Any folks out there in the East York neighbourhood...

(edit: 2 jam spaces, walkable from Donlands Station and Broadview Station, parking & some gear available as well)

...that want to get together & practice some Blues Rock, say '65-'79 era?

E.g., these kinda tunes etc.

If you're a beginner/intermediate on an instrument other than guitar - that'd be great as well.
Already play with a sax and bass player in the neighbourhood & that's been a lot of productive fun.

I'm intermediate level on guitar, nothing fancy or fast.


----------



## Sunny1433 (Nov 23, 2018)

Hi! I play guitar and I live right near Chester station. I think I could travel to East York depending on the location. 

I'll be using the subway, so just wondering if you have have an amp or do I bring mine?


----------



## Wardo (Feb 5, 2010)

I would be innarested in doing that. I live in TO - have guitar and will travel. Play acoustic and electric and also vocal.
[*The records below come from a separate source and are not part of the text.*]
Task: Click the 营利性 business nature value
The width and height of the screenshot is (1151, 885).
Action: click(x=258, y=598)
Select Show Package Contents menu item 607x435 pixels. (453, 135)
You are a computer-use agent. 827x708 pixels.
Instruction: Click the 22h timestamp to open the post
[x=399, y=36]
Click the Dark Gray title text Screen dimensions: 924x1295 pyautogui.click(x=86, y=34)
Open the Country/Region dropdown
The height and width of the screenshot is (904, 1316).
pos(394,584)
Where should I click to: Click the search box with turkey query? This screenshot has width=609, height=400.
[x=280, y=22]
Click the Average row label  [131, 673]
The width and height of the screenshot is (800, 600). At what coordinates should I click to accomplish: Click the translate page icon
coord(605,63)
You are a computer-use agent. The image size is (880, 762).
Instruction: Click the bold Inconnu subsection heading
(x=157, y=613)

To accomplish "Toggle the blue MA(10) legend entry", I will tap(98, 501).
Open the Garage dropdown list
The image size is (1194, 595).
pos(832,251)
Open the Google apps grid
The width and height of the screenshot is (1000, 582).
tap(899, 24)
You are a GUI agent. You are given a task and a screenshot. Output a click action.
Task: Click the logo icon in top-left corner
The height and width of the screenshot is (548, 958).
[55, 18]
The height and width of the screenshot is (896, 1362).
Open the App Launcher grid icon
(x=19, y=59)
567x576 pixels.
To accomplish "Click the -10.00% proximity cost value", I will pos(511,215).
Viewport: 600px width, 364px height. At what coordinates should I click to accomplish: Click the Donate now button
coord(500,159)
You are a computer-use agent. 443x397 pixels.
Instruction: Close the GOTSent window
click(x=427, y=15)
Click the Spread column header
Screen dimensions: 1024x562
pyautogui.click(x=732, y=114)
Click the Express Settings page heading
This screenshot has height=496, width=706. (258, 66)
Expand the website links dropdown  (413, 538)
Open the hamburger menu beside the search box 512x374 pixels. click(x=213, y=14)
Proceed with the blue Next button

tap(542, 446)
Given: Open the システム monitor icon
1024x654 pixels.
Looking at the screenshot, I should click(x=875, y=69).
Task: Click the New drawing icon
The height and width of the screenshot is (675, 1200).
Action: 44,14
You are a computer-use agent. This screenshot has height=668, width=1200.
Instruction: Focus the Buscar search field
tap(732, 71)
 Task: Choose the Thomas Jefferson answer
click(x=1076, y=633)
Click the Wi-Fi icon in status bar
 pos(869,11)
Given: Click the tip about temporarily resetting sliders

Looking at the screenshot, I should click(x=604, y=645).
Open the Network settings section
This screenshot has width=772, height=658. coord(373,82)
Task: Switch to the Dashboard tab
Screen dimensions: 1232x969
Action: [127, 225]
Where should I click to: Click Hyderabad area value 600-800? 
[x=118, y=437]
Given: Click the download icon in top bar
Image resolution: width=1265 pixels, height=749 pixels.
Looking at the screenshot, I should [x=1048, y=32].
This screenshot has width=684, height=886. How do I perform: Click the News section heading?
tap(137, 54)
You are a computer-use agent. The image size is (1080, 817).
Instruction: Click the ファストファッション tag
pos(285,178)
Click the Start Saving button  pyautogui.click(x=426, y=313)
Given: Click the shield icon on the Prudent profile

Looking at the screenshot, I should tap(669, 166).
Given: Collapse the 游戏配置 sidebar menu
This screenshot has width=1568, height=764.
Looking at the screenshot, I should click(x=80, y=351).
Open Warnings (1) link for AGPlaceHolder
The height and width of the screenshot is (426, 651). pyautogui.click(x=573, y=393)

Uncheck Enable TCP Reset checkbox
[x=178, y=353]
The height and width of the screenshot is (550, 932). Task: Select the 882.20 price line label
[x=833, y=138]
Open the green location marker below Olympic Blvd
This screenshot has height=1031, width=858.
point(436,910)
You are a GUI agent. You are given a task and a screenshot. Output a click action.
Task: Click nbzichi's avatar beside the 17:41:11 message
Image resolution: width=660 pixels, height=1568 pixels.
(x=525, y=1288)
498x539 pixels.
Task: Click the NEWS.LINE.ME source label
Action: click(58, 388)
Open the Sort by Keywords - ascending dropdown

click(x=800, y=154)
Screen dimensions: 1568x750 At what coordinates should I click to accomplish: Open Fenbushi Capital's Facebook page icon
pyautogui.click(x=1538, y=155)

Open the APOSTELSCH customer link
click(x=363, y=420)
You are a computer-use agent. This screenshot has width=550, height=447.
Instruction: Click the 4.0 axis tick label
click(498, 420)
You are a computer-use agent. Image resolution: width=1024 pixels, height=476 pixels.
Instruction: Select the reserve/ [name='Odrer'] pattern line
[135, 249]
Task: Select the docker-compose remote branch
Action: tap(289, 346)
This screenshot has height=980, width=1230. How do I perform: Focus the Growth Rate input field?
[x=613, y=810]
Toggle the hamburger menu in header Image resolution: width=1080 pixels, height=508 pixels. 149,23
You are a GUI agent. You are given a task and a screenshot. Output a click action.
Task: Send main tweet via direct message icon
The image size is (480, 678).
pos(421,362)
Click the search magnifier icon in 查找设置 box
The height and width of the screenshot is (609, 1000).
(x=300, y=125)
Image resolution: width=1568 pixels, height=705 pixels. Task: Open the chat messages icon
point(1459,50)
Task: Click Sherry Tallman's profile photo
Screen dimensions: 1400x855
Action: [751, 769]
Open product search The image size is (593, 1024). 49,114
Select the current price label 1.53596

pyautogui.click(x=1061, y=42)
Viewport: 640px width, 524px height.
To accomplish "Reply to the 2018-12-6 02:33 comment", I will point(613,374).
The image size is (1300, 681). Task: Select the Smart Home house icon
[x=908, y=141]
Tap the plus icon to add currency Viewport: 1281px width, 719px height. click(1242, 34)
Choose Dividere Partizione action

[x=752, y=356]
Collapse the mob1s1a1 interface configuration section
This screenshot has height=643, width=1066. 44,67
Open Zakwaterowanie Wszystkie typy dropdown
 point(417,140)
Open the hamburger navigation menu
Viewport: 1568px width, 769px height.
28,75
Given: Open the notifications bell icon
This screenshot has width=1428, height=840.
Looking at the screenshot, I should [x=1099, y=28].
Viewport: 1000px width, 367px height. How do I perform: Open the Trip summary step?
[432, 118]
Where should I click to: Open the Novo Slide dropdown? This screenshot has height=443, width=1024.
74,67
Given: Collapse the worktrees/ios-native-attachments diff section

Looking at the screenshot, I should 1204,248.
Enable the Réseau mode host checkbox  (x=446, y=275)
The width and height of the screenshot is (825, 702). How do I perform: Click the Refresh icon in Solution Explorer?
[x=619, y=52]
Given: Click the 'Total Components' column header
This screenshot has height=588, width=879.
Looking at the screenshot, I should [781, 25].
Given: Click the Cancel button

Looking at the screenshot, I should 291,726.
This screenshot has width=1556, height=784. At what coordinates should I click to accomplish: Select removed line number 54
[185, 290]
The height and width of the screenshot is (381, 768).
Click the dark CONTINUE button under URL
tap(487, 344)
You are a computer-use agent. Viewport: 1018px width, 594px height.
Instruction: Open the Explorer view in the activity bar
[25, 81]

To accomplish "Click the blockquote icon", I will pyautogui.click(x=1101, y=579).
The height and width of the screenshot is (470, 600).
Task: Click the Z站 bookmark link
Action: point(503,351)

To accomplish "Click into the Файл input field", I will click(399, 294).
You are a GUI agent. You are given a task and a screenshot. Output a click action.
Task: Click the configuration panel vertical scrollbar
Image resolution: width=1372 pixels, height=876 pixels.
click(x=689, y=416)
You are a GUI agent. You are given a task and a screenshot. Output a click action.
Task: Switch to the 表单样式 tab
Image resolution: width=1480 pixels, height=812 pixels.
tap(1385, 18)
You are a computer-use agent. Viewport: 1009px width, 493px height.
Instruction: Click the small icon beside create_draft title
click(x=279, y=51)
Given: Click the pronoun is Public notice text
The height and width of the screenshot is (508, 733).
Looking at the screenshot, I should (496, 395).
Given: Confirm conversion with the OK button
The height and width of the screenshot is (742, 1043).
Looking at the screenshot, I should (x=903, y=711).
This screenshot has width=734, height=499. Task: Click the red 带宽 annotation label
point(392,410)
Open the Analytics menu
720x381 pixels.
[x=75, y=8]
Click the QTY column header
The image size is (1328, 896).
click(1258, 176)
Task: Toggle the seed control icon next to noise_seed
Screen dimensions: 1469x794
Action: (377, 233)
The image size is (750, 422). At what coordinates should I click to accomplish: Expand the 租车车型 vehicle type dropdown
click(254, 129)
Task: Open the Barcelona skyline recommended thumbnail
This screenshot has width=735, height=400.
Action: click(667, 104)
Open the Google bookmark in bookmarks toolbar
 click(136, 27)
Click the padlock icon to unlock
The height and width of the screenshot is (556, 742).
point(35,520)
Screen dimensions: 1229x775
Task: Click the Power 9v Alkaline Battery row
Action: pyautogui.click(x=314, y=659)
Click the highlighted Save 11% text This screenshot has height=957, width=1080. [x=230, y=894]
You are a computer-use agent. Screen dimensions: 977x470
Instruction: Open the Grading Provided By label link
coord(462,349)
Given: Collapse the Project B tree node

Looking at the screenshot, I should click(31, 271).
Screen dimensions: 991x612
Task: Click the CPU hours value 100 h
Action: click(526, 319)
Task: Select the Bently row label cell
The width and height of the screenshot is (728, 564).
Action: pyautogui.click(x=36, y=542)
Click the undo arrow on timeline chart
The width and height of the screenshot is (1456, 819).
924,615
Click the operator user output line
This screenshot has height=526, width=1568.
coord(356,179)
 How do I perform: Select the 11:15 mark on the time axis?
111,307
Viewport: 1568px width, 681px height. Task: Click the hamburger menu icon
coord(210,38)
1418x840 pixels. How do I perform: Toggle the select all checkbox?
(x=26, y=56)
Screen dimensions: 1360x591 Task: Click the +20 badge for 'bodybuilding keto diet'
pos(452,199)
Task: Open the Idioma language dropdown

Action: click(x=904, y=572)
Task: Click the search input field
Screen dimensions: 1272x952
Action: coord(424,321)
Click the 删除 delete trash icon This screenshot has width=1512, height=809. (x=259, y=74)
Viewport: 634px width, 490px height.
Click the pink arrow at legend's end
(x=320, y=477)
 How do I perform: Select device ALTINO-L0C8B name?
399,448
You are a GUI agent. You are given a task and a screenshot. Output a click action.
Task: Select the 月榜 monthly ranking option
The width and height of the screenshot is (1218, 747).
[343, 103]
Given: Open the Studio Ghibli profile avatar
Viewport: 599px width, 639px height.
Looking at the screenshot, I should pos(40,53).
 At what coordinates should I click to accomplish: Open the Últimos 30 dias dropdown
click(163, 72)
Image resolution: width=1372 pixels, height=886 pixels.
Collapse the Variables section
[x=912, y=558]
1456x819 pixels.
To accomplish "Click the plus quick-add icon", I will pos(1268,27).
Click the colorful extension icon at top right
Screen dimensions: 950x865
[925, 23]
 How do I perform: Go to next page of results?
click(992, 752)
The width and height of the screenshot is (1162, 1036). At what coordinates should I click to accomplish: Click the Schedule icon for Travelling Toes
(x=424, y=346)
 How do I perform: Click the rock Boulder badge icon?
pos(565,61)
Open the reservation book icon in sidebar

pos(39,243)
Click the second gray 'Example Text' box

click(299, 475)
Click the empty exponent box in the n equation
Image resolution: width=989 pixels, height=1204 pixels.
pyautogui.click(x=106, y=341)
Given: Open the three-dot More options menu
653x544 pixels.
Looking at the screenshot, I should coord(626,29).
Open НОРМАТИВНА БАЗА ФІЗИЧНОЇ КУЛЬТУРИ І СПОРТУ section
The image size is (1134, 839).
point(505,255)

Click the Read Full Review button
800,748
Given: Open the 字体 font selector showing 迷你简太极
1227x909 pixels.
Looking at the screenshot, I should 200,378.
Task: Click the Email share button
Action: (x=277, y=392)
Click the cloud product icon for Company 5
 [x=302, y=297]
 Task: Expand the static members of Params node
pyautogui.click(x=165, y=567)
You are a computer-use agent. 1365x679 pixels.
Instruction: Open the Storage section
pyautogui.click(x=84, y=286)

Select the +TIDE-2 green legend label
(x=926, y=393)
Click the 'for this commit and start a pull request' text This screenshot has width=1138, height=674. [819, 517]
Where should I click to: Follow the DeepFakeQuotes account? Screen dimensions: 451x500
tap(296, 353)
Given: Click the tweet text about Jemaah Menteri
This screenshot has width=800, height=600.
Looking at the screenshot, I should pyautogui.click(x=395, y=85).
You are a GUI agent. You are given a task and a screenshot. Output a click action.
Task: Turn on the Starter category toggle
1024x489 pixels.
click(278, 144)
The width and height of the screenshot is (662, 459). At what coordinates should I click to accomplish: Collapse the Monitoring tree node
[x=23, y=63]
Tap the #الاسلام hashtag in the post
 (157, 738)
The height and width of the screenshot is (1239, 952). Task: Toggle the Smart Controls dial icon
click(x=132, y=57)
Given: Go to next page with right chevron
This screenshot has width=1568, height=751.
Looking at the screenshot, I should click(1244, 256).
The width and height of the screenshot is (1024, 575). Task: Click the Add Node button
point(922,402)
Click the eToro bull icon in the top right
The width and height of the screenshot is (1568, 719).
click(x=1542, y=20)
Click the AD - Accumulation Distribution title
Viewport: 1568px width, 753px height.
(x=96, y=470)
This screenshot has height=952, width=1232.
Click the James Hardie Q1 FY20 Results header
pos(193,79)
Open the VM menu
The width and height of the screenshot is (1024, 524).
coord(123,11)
Let me know where and when. Saturday and Sunday usually good.


----------



## Guest (Jun 15, 2019)

CathodeRay said:


> Any folks out there in the East York (Toronto) neighbourhood that want to get together & practice some Blues Rock, say '65-'79 era?
> 
> E.g., these kinda tunes etc.
> 
> ...


That's quite a set list.


----------



## CathodeRay (Jan 12, 2018)

I'll PM folks that are interested with some more info.

@Sunny1433 @Wardo - 2 jam spaces, walkable from Donlands Station and Broadview Station.


----------



## Sunny1433 (Nov 23, 2018)

Sounds good!


----------



## sambonee (Dec 20, 2007)

Are these two spaces private or rental hourly ?


----------



## Chito (Feb 17, 2006)

That list would even be better if it tells you what key the songs are played in. Easier for the others to prepare for it.


----------



## Guest (Jun 16, 2019)

Chito said:


> That list would even be better if it tells you what key the songs are played in. Easier for the others to prepare for it.


Robot tuners don't care.


----------



## CathodeRay (Jan 12, 2018)

Player99 said:


> Robot tuners don't care.


...or robots generally. I asked Alexa if it cared, and it didn't either.


----------



## Lola (Nov 16, 2014)

Hey there, another interested party.


----------



## CathodeRay (Jan 12, 2018)

sambonee said:


> Are these two spaces private or rental hourly ?


One of each.


----------